Published in the February 2008 edition of the journal Blood, Rockefeller University researchers enrolled HCV-infected patients and looked at their antibody genes. They found the activated B cell genes to be identical in almost every mixed cryoglobulinemia participant. Although technical obstacles and the nature of the disease have prevented scientists from identifying the exact pathogen that triggers mixed cryoglobulinemia, they are hopeful that finding this elusive disease-causing factor will provide new insight into recovery, prevention and treatment of cryoglobulinemia.

Despite a clear understanding of why Hepatitis C often coexists with mixed cryoglobulinemia, there is an unmistakable association between these two diseases. Although the coexistence of these ailments is still poorly understood, the mechanism linking them together could end up providing us with a way to eliminate both diseases from future generations.

References:

http://clinicaltrials.gov, Rituximab to Treat Hepatitis C-Associated Cryoglobulinemic Vasculitis, National Institutes of Health, 2008.

Kayali Z, Labrecque DR, Schmidt WN, Treatment of hepatitis C cryoglobulinemia: mission and challenges, Current Treatment Options in Gastroenterology, December, 2006.
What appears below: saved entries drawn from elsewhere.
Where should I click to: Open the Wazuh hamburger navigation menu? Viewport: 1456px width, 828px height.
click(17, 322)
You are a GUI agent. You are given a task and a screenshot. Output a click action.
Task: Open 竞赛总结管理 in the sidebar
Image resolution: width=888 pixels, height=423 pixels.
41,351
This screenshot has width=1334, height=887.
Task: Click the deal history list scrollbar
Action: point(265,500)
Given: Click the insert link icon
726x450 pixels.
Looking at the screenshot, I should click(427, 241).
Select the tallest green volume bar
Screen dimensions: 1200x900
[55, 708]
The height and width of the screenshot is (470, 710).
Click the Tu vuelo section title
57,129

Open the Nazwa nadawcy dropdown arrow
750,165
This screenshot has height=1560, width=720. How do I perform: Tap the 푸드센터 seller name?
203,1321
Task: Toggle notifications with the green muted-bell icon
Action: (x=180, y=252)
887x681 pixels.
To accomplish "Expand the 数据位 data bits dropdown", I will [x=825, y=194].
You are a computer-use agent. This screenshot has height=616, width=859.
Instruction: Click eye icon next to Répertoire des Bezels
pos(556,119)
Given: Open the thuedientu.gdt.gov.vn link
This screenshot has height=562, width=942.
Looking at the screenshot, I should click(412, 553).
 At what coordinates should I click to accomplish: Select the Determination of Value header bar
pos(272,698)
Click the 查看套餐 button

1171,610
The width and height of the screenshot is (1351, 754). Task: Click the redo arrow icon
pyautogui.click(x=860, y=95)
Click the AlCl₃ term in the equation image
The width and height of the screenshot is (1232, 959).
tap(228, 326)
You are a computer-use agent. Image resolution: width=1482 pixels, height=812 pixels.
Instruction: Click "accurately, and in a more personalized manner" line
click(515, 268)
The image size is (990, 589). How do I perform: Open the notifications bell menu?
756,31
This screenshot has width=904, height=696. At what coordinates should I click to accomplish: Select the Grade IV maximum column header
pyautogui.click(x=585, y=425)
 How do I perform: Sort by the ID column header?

www.hcvadvocate.org, Extrahepatic Manifestations of Chronic Hepatitis C, Roderick Remoroza MD, Herbert Bonkovsky, MD, Hepatitis C Support Project, 2008.

www.medicinenet.com, Essential Mixed Cryoglobulinemia, William C. Shiel Jr., MD, FACP, FACR, MedicineNet, Inc., 2007.

www.millercenter.uchicago.edu, The University of Chicago, 2007.

www.nlm.nih.gov, Cryoglobulinemia, National Institutes of Health, 2008.

www.sciencedaily.com, New Theory Suggests How Hepatitis C May Cause Rare Immune Disease, ScienceDaily LLC, May 2008.